Lipid bilayers play a central role in cells by serving as barriers for transport. In particular, they permit the passage of those molecules and ions that are necessary for maintaining the living state. At the same time, their hydrophobic core restricts the entry of many important classes of biologically-active agents that have therapeutic potential, especially ones that are strongly hydrophilic; e.g., oligonucleotides. Finding ways to improve the transport of hydrophilic molecules across lipid bilayers, in general, has proven to be one of the most formidable challenges facing medicinal chemists.

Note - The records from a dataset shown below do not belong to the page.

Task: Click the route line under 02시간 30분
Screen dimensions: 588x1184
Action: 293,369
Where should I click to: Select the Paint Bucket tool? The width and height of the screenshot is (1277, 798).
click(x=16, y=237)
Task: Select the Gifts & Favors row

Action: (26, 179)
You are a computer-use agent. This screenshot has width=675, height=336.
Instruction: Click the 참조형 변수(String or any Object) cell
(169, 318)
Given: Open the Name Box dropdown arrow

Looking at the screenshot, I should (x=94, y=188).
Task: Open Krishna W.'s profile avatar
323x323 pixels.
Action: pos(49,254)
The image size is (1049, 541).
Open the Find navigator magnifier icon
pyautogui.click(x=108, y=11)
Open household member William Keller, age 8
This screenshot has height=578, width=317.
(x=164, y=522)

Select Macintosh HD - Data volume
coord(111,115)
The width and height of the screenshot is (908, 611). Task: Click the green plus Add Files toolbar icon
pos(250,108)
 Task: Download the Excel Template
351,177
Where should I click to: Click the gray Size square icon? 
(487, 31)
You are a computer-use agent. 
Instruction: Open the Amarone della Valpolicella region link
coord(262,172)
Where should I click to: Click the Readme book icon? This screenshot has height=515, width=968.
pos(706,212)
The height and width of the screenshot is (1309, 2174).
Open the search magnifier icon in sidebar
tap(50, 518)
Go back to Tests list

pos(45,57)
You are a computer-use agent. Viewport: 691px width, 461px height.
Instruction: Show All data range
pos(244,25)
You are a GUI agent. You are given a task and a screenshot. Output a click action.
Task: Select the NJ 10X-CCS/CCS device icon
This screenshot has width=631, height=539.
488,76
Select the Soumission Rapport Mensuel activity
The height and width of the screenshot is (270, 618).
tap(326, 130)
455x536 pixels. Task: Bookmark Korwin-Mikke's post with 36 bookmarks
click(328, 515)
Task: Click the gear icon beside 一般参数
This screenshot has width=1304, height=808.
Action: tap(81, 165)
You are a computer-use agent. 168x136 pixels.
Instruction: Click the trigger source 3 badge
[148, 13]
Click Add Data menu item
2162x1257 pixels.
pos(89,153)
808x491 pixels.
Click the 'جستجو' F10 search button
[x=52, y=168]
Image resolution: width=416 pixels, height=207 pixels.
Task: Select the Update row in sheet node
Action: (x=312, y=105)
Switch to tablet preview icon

With this challenge in mind, we have introduced a unique class of amphiphilic molecules that interconvert between two different morphological states in response to changes in microenvironment. Such amphomorphic compounds mimic, in a sense, the structure and function of umbrellas by being able to cover an attached agent and shield it from an incompatible environment. Specifically, molecular umbrellas have been created, which consist of two or more facial amphiphiles that are covalently linked to a central scaffold. When immersed in a hydrocarbon environment, these compounds can adopt a shielded conformation in which the facially amphiphilic units not only mask their own hydrophilicity, but also that of an attached agent. When immersed in an aqueous environment these same molecules can expose their hydrophilic faces and the attached hydrophilic agent by favoring an exposed conformation. A stylized illustration of a molecular umbrella in an exposed and a shielded conformation is shown above, where the shaded and unshaded rectangles represent hydrophobic and hydrophilic faces, respectively. Current research in this area is focusing on (i) the design and synthesis of molecular umbrella conjugates that act as antifungal agents, (ii) the transport properties of these conjugates using model membranes, (iii) the cytotoxicity of these agents with respect to fungal and mammalian cells, and (iv) the efficacy of selected molecular umbrella conjugates in crossing the blood-brain barrier based on animal models.
This is a collaborative project with Professor John Perfect (Duke University School of Medicine) that offers a new therapeutic approach for the treatment of fungal meningitis. In a broader context, this program has the potnetial for creating a new paradigm for the transport of many other drugs into the central nervous system.